- [Activity]: Up through the line that contains "乐动在线客服_乐动(中国)官方网站 (864, 104)", retype the entries exactly, beginning at the very first line.

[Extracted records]
————

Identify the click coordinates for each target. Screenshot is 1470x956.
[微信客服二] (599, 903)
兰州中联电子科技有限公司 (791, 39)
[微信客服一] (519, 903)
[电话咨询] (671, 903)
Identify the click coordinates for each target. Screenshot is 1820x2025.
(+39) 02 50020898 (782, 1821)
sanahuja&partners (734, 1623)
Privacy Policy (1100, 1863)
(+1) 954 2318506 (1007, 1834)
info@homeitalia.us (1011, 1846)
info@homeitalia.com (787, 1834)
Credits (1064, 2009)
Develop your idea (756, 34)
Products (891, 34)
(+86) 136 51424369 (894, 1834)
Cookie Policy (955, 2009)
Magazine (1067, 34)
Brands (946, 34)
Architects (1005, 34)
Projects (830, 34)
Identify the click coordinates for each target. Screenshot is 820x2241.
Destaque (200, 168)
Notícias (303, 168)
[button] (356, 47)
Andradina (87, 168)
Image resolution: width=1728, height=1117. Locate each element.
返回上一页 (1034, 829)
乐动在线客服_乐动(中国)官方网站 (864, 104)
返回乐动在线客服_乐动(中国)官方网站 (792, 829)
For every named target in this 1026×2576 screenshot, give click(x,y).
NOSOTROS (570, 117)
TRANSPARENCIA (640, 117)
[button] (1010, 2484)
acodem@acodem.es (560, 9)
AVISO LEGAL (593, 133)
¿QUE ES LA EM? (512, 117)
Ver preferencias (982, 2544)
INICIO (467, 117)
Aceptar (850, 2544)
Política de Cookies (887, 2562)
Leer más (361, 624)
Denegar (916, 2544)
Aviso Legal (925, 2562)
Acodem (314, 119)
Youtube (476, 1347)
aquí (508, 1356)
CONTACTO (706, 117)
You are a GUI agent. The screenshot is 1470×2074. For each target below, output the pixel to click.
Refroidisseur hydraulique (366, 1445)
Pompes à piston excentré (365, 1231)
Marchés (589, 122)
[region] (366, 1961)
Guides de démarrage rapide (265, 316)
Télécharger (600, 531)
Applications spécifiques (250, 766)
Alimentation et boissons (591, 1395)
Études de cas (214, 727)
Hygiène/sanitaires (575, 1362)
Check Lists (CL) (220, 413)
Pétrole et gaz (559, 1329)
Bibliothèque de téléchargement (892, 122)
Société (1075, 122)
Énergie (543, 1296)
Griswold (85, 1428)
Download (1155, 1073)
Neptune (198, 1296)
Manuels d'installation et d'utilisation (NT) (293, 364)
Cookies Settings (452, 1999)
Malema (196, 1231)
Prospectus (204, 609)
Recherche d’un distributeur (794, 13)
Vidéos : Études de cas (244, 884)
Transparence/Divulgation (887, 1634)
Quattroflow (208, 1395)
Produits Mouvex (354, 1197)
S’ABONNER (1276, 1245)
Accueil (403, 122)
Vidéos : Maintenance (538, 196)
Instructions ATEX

————

- [Reply to the exercise]:
Identify the click coordinates for each target. Screenshot is 1470x956.
[微信客服二] (599, 903)
兰州中联电子科技有限公司 (791, 39)
[微信客服一] (519, 903)
[电话咨询] (671, 903)
Identify the click coordinates for each target. Screenshot is 1820x2025.
(+39) 02 50020898 (782, 1821)
sanahuja&partners (734, 1623)
Privacy Policy (1100, 1863)
(+1) 954 2318506 (1007, 1834)
info@homeitalia.us (1011, 1846)
info@homeitalia.com (787, 1834)
Credits (1064, 2009)
Develop your idea (756, 34)
Products (891, 34)
(+86) 136 51424369 (894, 1834)
Cookie Policy (955, 2009)
Magazine (1067, 34)
Brands (946, 34)
Architects (1005, 34)
Projects (830, 34)
Identify the click coordinates for each target. Screenshot is 820x2241.
Destaque (200, 168)
Notícias (303, 168)
[button] (356, 47)
Andradina (87, 168)
Image resolution: width=1728, height=1117. Locate each element.
返回上一页 (1034, 829)
乐动在线客服_乐动(中国)官方网站 (864, 104)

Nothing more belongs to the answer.